• **TEXT PASSAGE**
>>>

Does classical composition train in English composition? In translating English into Latin or Greek, the pupil must acquire a certain familiarity with a certain number of English words. If the English be good, so much the better for the pupil. If he is taught to twist and turn it about, so as to make idiomatic Latin out of idiomatic English, so much the better for him. But the advantage is no greater than he would have by keeping passages of good English some time in his memory for any purpose whatsoever.
Let us now consider what can be made of English as an instrument of education.
Passages of English, more or less unsuited for children and often selected without method, are part of existing school-drill. This might be supplemented by attention to elocution, and practice in committing to memory, exercises that children are peculiarly apt for. Such exercises have the advantage of keeping the pupil occupied with the words of his own language, and storing him with a fund of expression.
Looking out the meanings is also a valuable exercise in greater or less present practice. In the hands of a skilful teacher this might lead to a wide command of synonymes. The highest form of this exercise would be the precise discrimination of synonymes. The want of some such early training is very marked in current literature. It is strange that men should know, or at least have spent much of their school-time in learning, the conjectured shades of meaning in Latin or Greek words, while they ride rough-shod over the delicacies of their own vocabulary.
Again, if Philology is to be studied, apart from Comparative Philology, it might be expected that boys should be taught the origin and changes in form and meaning of words they use daily, rather than crammed with the history of words they never use in after-life, and never view with any thing but a pedantic interest at the best.
A beginning might be made in philology at an early stage. The sources of words are determined by simple rules: it would be an easy task for beginners to apply these rules in referring words to their source, to decide whether words were taken from Latin, or Saxon, or Norman-French. A good exercise would be to Saxonize a whole Latinized paragraph, and inversely.
In discussing other studies in English I shall make a distinction between analytical processes and synthetical processes. Both occur in dealing with what usage permits—the province of Grammar—and also in dealing with what, within the compass of permissible usage, is best suited for its purpose—the province of Rhetoric. Analysis is otherwise known as construing, or parsing; synthesis, as constructing, or composing.
In the meagre share of our school-time now allotted to the teaching of English, very little is done toward the practice of these operations. This is all the more to be deplored, because the analysis of sentences and the principles of composition are not taught in connection with Latin or Greek. It is a great waste of energy to learn meanings and shades of meaning of so many vocables destined to total neglect as soon as they have been learned: the evil is aggravated when so much lumber is acquired without reference to principles applicable to all verbal compositions.

<<<

• **TO BE DONE**
Transcribe, word for word, the portion of the passage on teaching English that starts with the words "In discussing other" and finishes with "constructing, or composing.". The records were taken from a separate source and do not concern the passage on teaching English.

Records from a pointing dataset
>>>

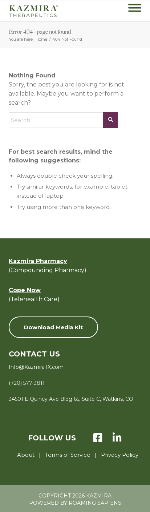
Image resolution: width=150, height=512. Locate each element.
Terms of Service (67, 454)
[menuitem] (134, 11)
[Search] (63, 120)
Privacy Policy (119, 454)
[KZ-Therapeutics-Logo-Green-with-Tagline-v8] (45, 10)
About (26, 454)
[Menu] (134, 11)
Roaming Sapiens (95, 503)
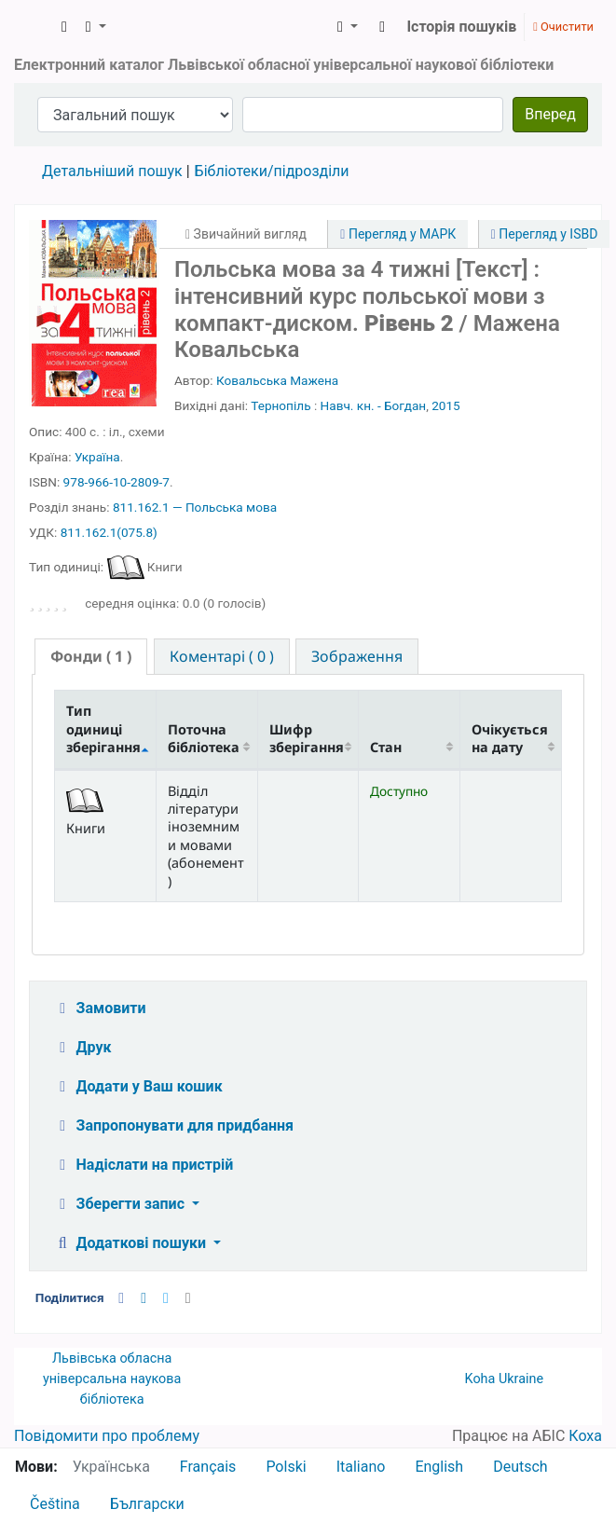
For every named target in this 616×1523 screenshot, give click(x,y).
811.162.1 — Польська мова (195, 507)
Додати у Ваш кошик (138, 1086)
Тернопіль (280, 405)
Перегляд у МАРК (398, 233)
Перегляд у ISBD (544, 233)
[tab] (90, 656)
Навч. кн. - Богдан (374, 405)
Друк (82, 1047)
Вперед (550, 114)
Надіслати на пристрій (143, 1164)
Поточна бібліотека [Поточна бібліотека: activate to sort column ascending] (204, 738)
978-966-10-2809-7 (116, 481)
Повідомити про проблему (106, 1436)
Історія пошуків (461, 26)
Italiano (361, 1466)
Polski (286, 1466)
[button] (64, 27)
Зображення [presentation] (357, 656)
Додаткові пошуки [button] (131, 1243)
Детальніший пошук (112, 171)
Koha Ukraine (504, 1379)
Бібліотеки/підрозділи (272, 171)
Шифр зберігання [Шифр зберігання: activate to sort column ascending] (306, 738)
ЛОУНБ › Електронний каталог (34, 27)
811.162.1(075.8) (109, 532)
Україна (97, 456)
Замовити (99, 1008)
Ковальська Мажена (277, 380)
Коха (585, 1436)
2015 (445, 405)
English (439, 1466)
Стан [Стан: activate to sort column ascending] (386, 747)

<<<

• **EXERCISE OUTPUT**
In discussing other studies in English I shall make a distinction between analytical processes and synthetical processes. Both occur in dealing with what usage permits—the province of Grammar—and also in dealing with what, within the compass of permissible usage, is best suited for its purpose—the province of Rhetoric. Analysis is otherwise known as construing, or parsing; synthesis, as constructing, or composing.